* [TEXT SECTION]:
########

The parliamentary expenses crisis rumbles onwards. After watching the mealy-mouthed Margaret Beckett patronise the British public last night: “You wouldn’t understand why we need to claim so much money because you are so stupid…it’s because we want to sit on stinking great piles of cash paid for by you.” OK, she didn’t say that, but she might as well have said. And then you had Ming The Merciless Campbell justifying his £10,000 refurbishment bill. Heck, if he needed his love pad tarted up, he should have done the decent thing and met the expenses halfway and gone 50/50. But no, we foot the bill…we always will do.
The worrying thing about this is that I am increasingly agreeing with the fucking Conservatives. I find myself nodding along to Tebbit (spit) who says don’t vote Tory at the Euro elections to punish them. And agreeing with Widdiecombe and last night Theresa May. I think that the world has gone mad or at least I have passed into some sort of alternative Bizarro-world multiverse where everything I believe has become perverted and the opposite of what I know.
Some say that it is only money and we shouldn’t complain. But these are supposedly honourable members of parliament who we have trusted with our electoral power. But if we can’t trust them to do their expenses, then how can we trust them to make decisions on our behalf. Massage chairs and home cinema systems come first in this political world.
These people aren’t fit for purpose and are criminals. I will repeat myself again: they are criminals. They have committed fraud and have stolen our money. The rules are clear if you read them. Expenses are for items that will aid their work in parliament and should not be viewed as extravagent or unnecessary by the public. “But we were only following the rules,” they bleat. No, no you were not. Claiming for mortgages you’ve paid, rent that doesn’t exist and generally using the public’s money as your personal investment account is not sticking to the rules.

########

* [GIVEN INSTRUCTION 1]:
Please copy the records from the line with "El Rincón de los Sabios (394, 1003)" to the line with "USA (Washignton DC - Washington) 1 (644, 952)", substituting "IN" for "Indiana" and leaving everything else unchanged.

########

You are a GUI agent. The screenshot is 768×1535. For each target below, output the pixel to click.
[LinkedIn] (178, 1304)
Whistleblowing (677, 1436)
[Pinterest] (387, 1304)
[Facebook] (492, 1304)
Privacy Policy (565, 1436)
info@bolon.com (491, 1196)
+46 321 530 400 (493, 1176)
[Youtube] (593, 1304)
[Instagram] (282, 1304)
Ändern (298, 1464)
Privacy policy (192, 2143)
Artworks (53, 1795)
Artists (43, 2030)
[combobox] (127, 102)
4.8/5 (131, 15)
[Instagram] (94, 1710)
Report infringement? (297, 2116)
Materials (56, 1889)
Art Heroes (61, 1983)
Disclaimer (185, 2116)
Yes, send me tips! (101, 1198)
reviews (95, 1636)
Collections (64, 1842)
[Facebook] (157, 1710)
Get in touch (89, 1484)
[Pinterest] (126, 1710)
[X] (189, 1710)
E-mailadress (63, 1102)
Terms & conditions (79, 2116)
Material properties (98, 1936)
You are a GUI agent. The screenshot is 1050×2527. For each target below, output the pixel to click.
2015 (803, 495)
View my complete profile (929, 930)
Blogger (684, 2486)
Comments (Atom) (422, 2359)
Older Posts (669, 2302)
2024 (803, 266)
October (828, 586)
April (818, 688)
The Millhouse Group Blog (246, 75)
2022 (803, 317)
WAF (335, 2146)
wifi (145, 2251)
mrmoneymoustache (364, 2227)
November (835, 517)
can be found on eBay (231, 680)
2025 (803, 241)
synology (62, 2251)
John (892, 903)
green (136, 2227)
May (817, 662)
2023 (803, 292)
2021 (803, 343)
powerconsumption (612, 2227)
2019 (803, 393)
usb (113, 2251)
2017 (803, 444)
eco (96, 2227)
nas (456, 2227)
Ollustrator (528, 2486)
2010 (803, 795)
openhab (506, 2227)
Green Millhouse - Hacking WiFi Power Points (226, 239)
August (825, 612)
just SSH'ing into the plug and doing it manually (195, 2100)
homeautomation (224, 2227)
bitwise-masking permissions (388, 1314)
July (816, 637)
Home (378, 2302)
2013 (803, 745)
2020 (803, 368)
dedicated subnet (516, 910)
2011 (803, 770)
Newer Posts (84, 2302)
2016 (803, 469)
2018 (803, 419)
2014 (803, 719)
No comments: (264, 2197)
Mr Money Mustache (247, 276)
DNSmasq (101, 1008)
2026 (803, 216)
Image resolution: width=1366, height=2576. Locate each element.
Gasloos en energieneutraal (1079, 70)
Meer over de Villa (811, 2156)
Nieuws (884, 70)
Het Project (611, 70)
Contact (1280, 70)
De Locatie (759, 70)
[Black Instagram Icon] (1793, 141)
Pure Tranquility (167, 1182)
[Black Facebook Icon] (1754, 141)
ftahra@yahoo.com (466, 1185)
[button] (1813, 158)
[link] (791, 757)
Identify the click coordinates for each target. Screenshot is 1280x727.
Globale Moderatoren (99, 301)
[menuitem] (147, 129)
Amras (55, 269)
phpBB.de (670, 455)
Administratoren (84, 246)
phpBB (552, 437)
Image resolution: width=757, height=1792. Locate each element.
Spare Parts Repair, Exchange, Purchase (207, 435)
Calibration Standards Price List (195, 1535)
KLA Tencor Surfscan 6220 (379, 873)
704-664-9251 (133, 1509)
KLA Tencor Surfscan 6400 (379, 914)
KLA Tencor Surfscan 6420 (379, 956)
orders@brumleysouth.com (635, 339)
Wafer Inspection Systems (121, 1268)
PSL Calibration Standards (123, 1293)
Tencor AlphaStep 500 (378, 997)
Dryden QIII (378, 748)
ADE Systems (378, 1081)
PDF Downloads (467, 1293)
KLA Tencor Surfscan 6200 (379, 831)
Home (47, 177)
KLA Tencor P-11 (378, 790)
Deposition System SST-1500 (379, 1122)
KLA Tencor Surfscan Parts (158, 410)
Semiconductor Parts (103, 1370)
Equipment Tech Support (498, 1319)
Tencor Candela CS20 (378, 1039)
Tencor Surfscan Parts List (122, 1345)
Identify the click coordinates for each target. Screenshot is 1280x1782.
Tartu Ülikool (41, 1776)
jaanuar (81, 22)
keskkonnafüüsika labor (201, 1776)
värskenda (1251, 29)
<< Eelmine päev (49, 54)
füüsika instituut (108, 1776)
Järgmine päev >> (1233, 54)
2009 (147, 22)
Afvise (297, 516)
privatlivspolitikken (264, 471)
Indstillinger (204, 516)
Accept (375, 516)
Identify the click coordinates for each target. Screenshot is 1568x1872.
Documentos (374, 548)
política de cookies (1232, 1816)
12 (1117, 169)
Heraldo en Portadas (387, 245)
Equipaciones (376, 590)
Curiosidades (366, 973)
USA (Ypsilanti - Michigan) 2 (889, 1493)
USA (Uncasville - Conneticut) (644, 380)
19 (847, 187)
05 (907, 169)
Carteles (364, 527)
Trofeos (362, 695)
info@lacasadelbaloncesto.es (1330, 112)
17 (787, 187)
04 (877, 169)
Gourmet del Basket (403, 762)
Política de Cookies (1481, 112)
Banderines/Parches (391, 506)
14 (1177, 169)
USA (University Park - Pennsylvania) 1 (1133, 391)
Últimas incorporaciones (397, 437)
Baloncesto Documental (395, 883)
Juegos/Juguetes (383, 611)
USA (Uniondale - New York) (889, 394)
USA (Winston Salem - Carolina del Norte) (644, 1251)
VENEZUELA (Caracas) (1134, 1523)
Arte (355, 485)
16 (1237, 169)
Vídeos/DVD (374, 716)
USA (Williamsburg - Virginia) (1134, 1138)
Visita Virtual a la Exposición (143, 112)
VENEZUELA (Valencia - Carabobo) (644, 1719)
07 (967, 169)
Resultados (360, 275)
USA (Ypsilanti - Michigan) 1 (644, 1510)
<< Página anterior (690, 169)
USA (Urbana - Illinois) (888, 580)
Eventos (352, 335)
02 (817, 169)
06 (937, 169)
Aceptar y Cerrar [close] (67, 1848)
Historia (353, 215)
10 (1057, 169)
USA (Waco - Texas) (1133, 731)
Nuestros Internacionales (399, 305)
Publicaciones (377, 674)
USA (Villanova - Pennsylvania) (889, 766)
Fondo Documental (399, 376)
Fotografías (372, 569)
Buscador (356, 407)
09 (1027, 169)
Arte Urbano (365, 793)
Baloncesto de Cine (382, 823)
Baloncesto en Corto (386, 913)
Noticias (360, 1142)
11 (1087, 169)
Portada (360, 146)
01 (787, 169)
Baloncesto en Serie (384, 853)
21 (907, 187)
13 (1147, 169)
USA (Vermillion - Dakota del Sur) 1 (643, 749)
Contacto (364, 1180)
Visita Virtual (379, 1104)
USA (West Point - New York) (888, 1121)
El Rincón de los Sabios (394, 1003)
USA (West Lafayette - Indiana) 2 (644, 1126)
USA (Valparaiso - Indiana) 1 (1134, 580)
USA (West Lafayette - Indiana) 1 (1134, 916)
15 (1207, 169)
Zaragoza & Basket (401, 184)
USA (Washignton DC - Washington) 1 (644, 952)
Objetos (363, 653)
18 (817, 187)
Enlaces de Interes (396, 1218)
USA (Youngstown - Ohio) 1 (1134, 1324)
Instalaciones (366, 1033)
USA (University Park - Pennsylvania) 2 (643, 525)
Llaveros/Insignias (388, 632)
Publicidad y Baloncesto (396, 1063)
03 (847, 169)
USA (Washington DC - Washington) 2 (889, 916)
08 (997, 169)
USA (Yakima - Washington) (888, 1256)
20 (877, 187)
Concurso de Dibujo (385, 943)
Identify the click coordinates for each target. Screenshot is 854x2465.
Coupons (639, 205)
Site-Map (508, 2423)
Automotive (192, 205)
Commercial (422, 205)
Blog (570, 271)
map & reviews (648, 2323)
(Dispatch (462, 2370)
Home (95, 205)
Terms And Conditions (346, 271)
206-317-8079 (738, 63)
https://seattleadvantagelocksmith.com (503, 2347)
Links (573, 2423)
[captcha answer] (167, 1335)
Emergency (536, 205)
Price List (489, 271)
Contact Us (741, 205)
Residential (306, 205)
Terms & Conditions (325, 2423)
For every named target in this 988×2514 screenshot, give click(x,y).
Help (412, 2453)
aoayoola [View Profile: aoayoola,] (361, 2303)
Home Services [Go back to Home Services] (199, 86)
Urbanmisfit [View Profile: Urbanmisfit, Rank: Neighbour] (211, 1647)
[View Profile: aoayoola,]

########

* [GIVEN INSTRUCTION 2]:
In the post about the parliamentary expenses crisis, what was the amount of Campbell's refurbishment bill?

* [EXERCISE RESPONSE 1]:
El Rincón de los Sabios (394, 1003)
USA (West Lafayette - IN) 2 (644, 1126)
USA (Valparaiso - IN) 1 (1134, 580)
USA (West Lafayette - IN) 1 (1134, 916)
15 (1207, 169)
Zaragoza & Basket (401, 184)
USA (Washignton DC - Washington) 1 (644, 952)

* [EXERCISE RESPONSE 2]:
£10,000